Source records
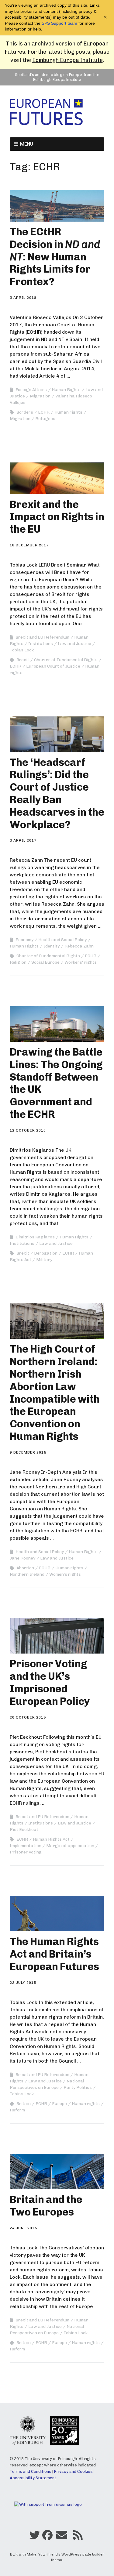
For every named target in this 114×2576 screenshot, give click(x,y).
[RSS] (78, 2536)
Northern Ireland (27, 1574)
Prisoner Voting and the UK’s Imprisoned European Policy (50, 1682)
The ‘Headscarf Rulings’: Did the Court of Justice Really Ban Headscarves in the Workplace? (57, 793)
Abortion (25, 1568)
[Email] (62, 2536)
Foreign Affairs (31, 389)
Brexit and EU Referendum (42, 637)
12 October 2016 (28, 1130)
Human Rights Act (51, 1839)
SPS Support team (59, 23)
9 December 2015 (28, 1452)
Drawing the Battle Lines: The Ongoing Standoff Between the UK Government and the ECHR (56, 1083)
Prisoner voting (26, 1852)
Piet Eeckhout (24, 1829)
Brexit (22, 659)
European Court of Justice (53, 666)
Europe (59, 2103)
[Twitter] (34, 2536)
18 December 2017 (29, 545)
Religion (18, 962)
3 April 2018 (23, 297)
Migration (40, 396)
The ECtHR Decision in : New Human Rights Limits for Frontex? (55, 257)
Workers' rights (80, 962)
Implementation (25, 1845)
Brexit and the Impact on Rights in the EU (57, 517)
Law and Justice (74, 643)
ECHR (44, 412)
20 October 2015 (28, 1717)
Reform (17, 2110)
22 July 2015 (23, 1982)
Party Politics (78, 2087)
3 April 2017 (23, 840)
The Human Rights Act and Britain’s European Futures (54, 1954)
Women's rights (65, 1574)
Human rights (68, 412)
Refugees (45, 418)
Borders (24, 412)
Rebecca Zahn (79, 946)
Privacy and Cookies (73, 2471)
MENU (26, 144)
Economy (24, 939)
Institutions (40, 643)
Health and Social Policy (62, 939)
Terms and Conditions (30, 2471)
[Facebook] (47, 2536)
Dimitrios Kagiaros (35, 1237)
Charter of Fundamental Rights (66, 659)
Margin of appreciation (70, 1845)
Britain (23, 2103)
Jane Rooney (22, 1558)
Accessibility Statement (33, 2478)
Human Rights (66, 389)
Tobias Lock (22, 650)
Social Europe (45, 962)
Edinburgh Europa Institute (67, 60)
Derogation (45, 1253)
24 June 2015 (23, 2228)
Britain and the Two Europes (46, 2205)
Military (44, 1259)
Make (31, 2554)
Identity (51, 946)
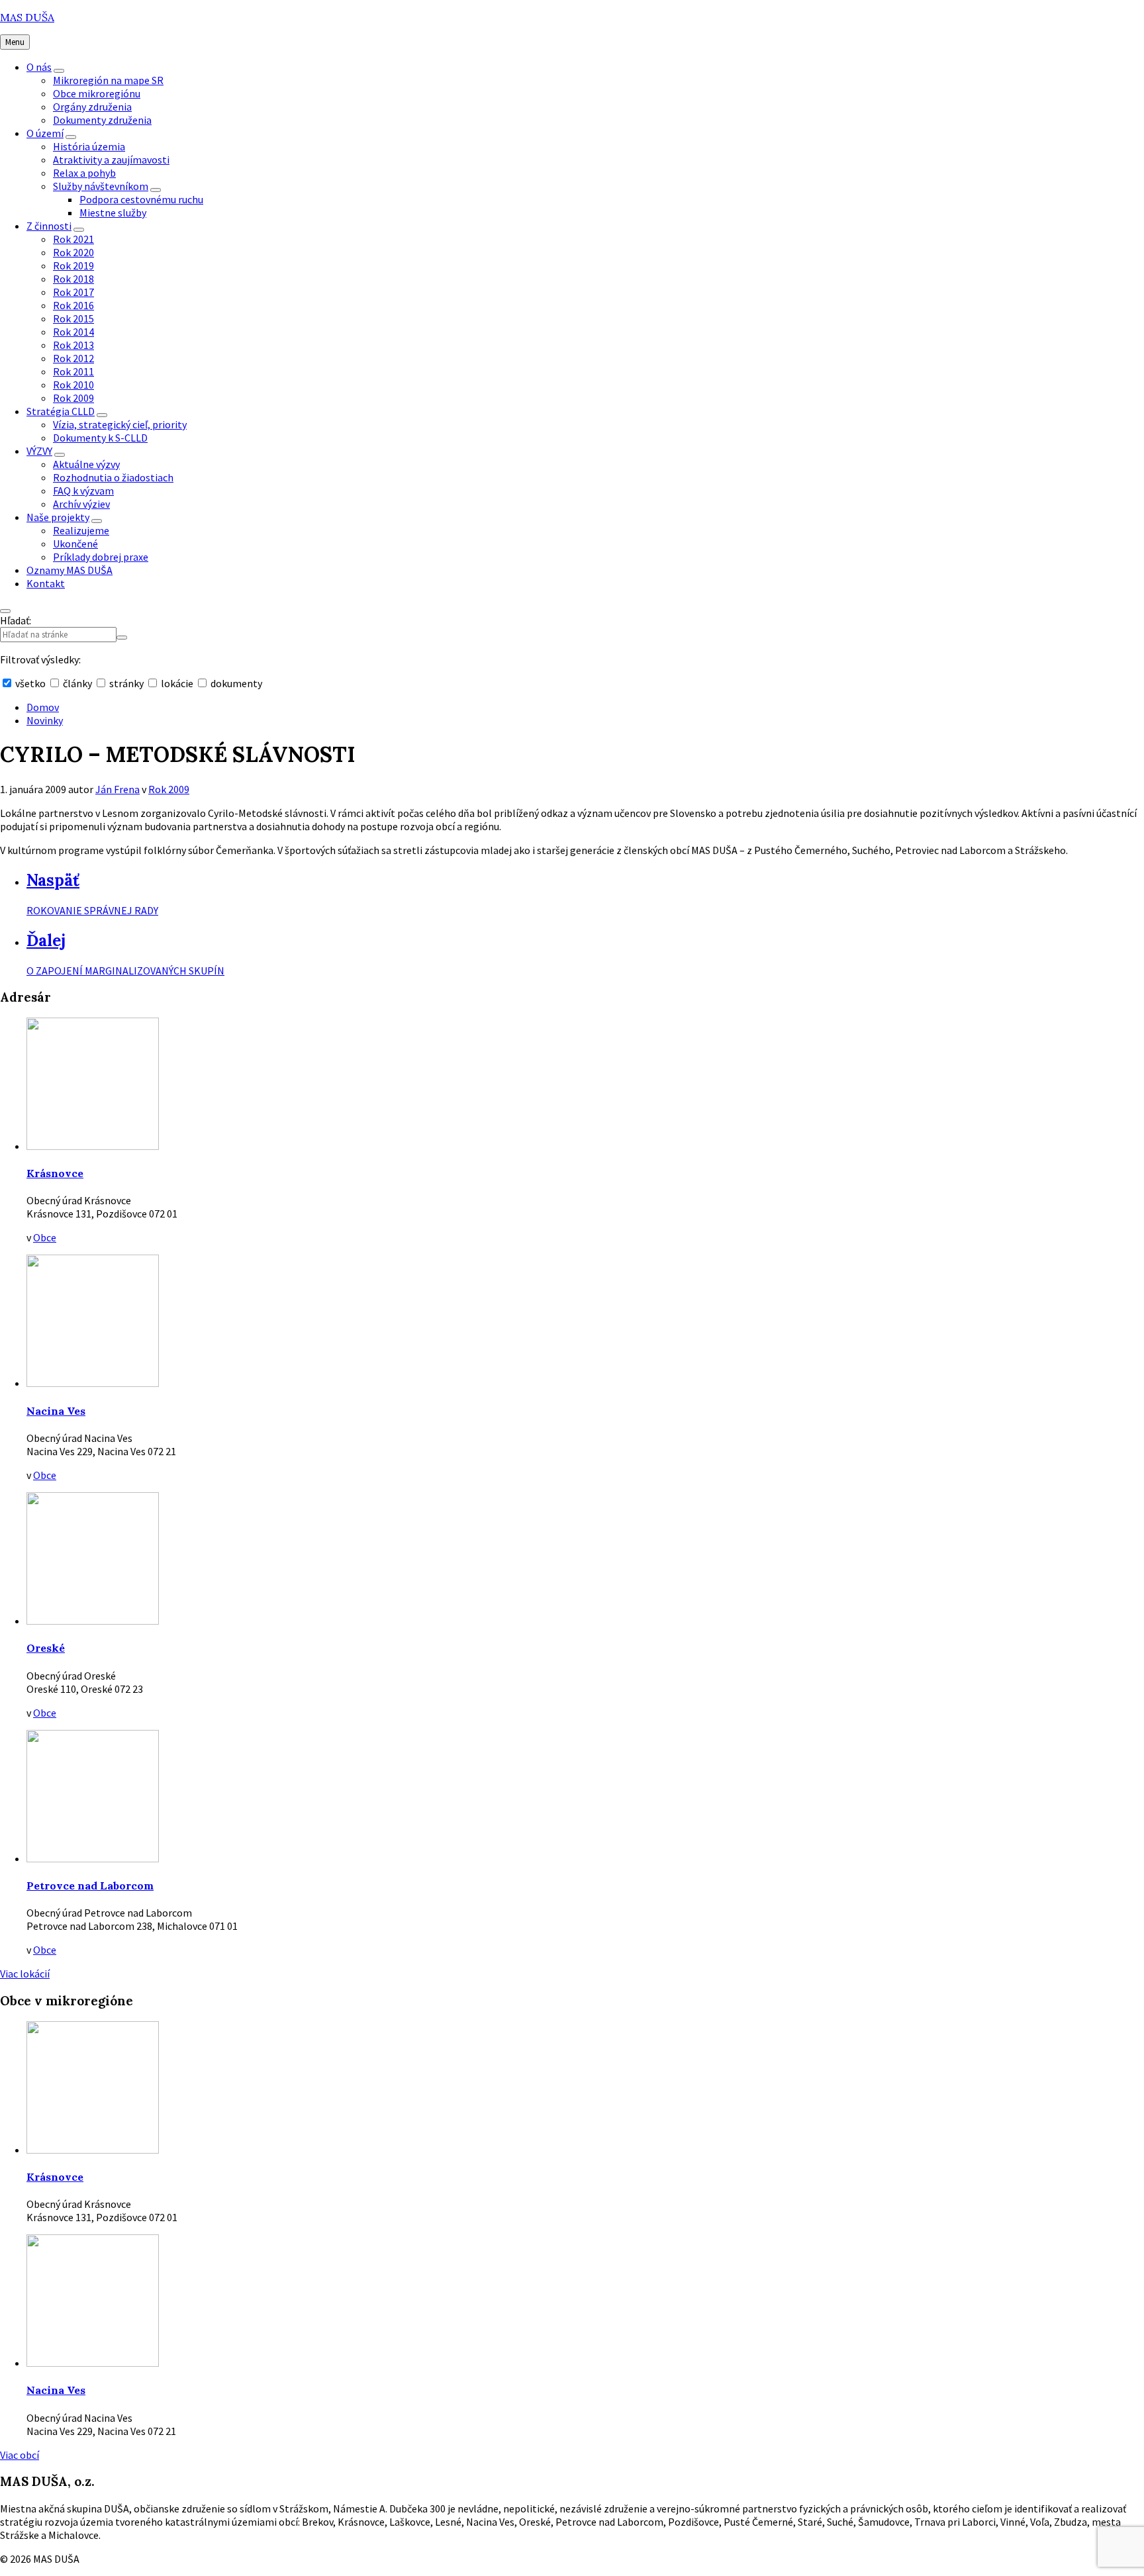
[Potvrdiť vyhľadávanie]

> [WHAT THE TASK ASKS]: Looking back over the data above, restate word for word the lines that begin at the line with "Law and Justice (74, 643)" and end at the line with "Economy (24, 939)", inclusive.

> [EXPECTED ANSWER]:
Law and Justice (74, 643)
ECHR (44, 412)
20 October 2015 (28, 1717)
Reform (17, 2110)
22 July 2015 (23, 1982)
Party Politics (78, 2087)
3 April 2017 (23, 840)
The Human Rights Act and Britain’s European Futures (54, 1954)
Women's rights (65, 1574)
Human rights (68, 412)
Refugees (45, 418)
Borders (24, 412)
Rebecca Zahn (79, 946)
Privacy and Cookies (73, 2471)
MENU (26, 144)
Economy (24, 939)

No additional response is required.